** start of The records **

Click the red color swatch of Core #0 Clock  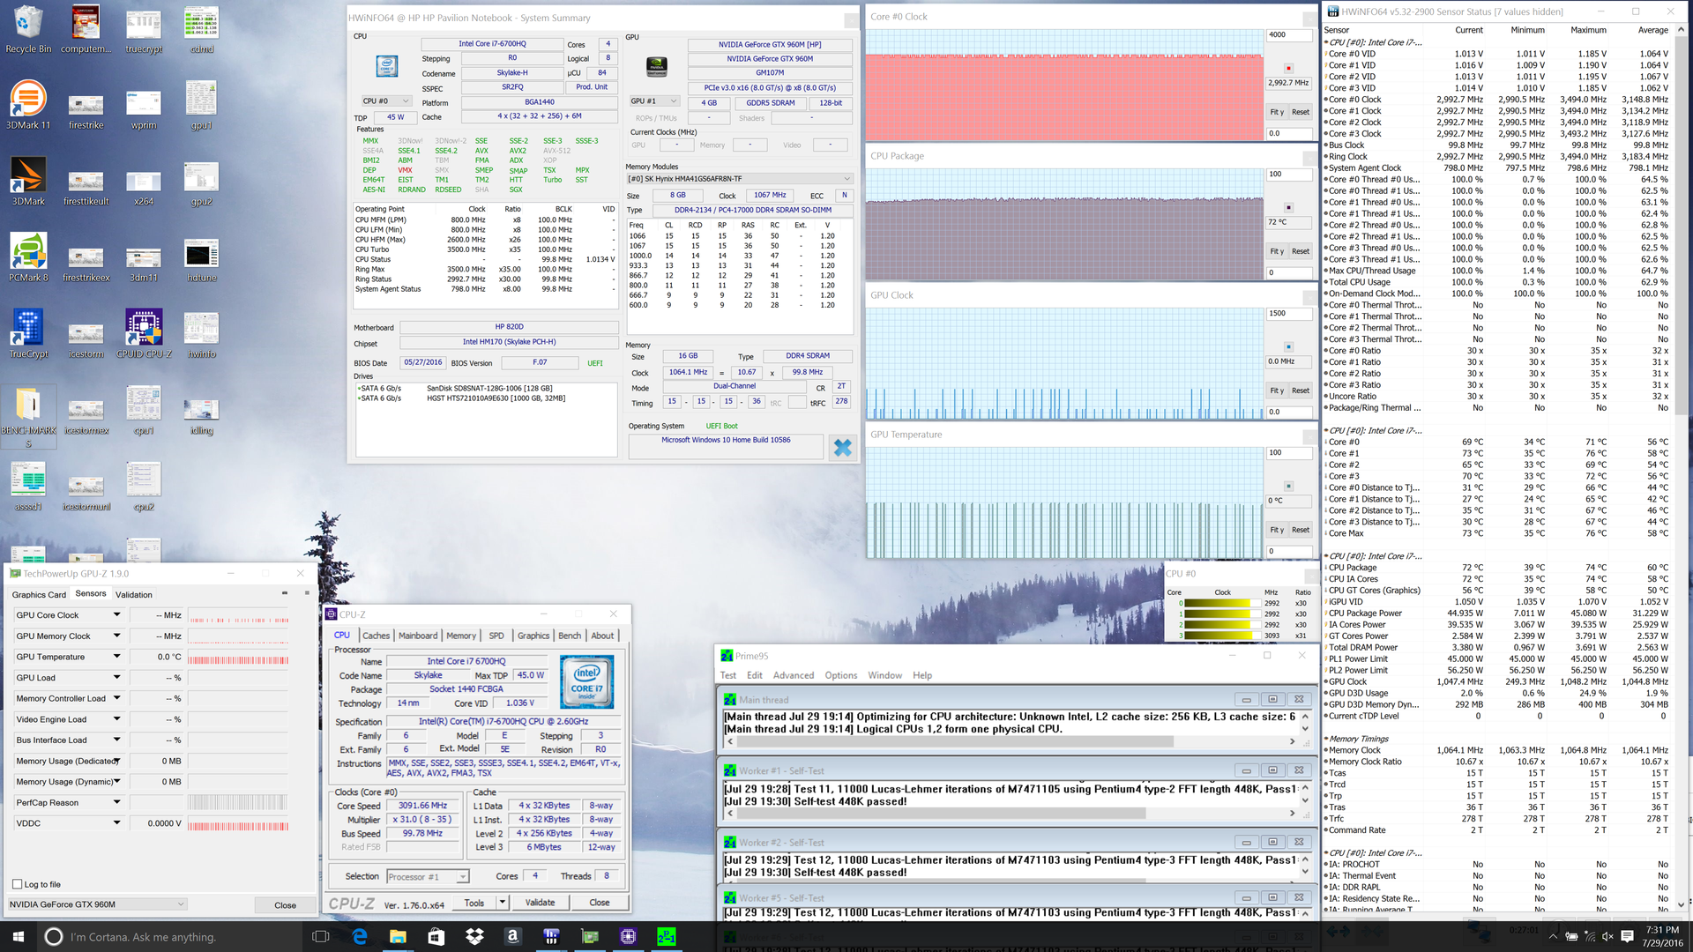tap(1288, 68)
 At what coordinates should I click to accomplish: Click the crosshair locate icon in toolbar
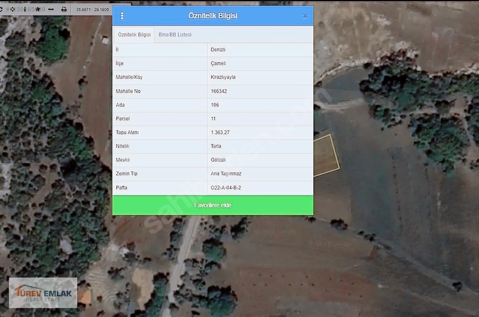point(13,10)
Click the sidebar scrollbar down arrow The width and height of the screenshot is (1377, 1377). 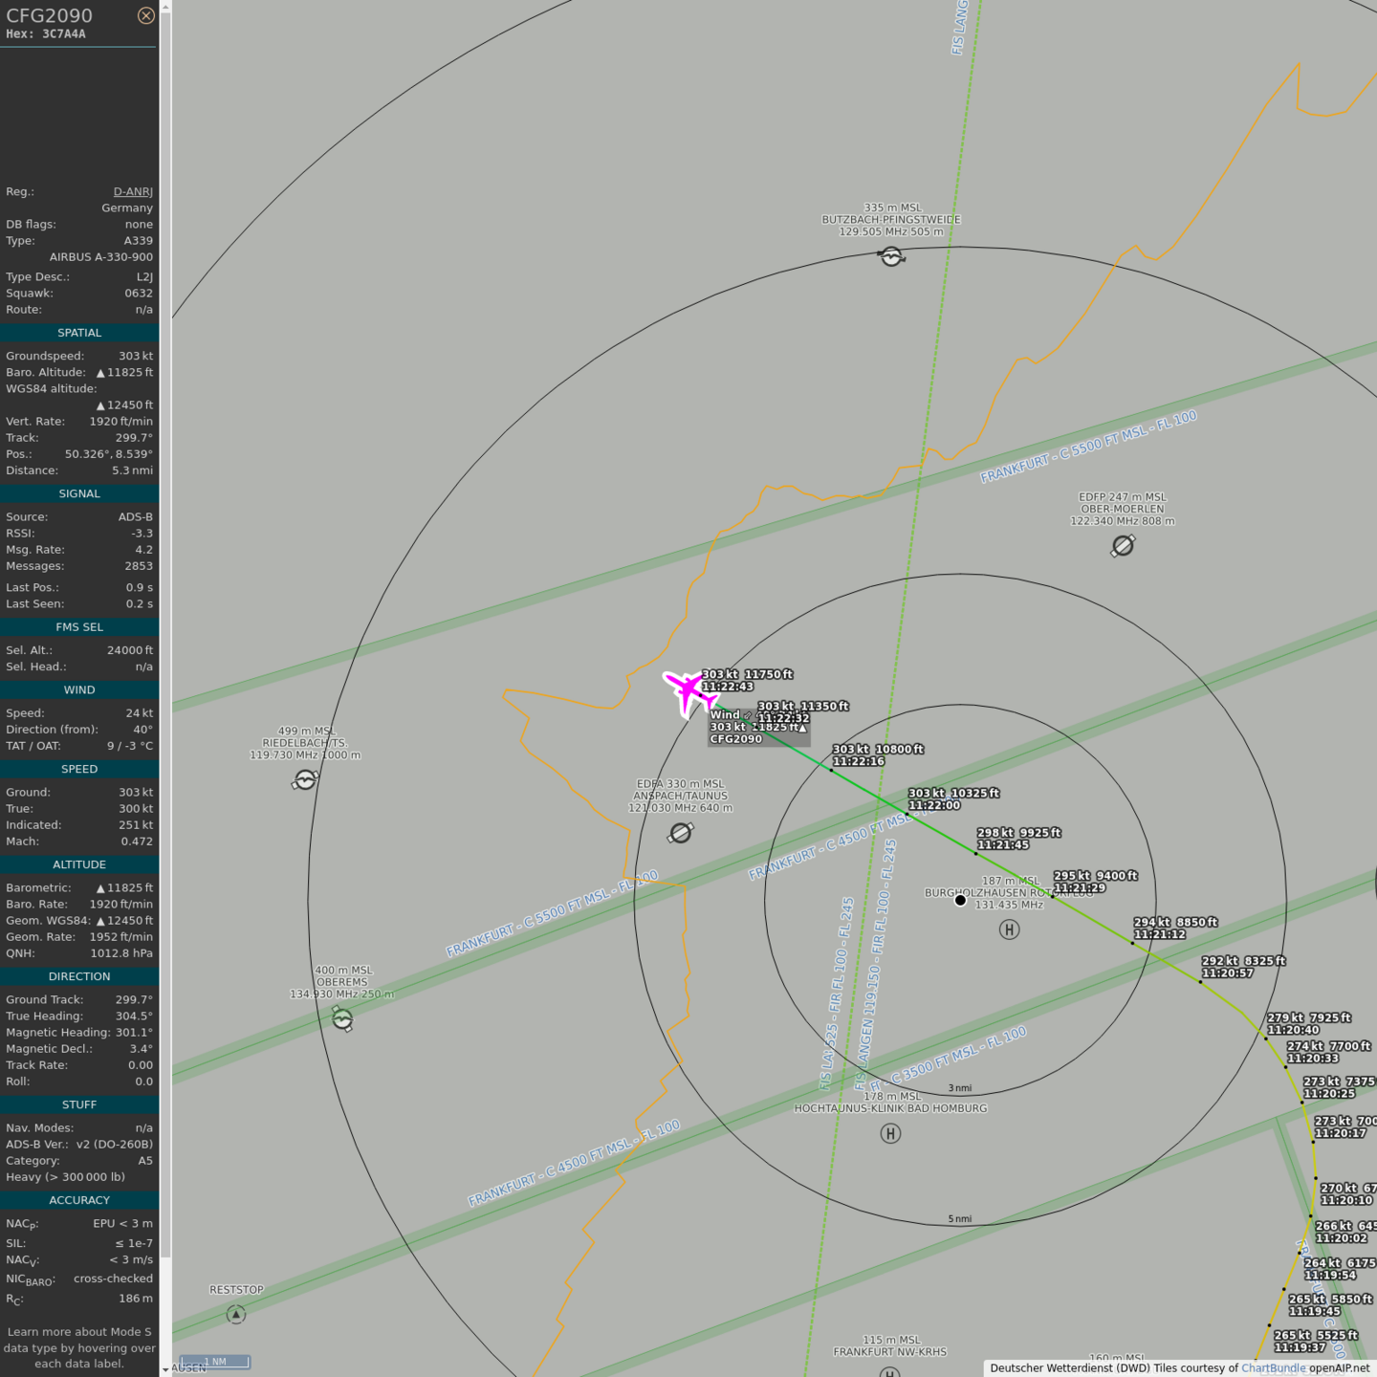165,1369
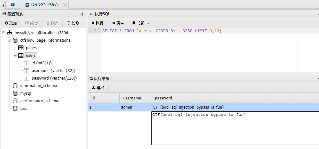Click the grid home tab icon
Viewport: 319px width, 149px height.
click(13, 5)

** end of The records **

- _Problem to solve_: Give the stretch of the records from the line containing "At what coordinates" through the line containing "point(13,10)", both ends included, as a numbered list with blank lines left out. Leave the pictures out of the answer.

- _Correct answer_:
1.  At what coordinates should I click to accomplish: Click the crosshair locate icon in toolbar
2. point(13,10)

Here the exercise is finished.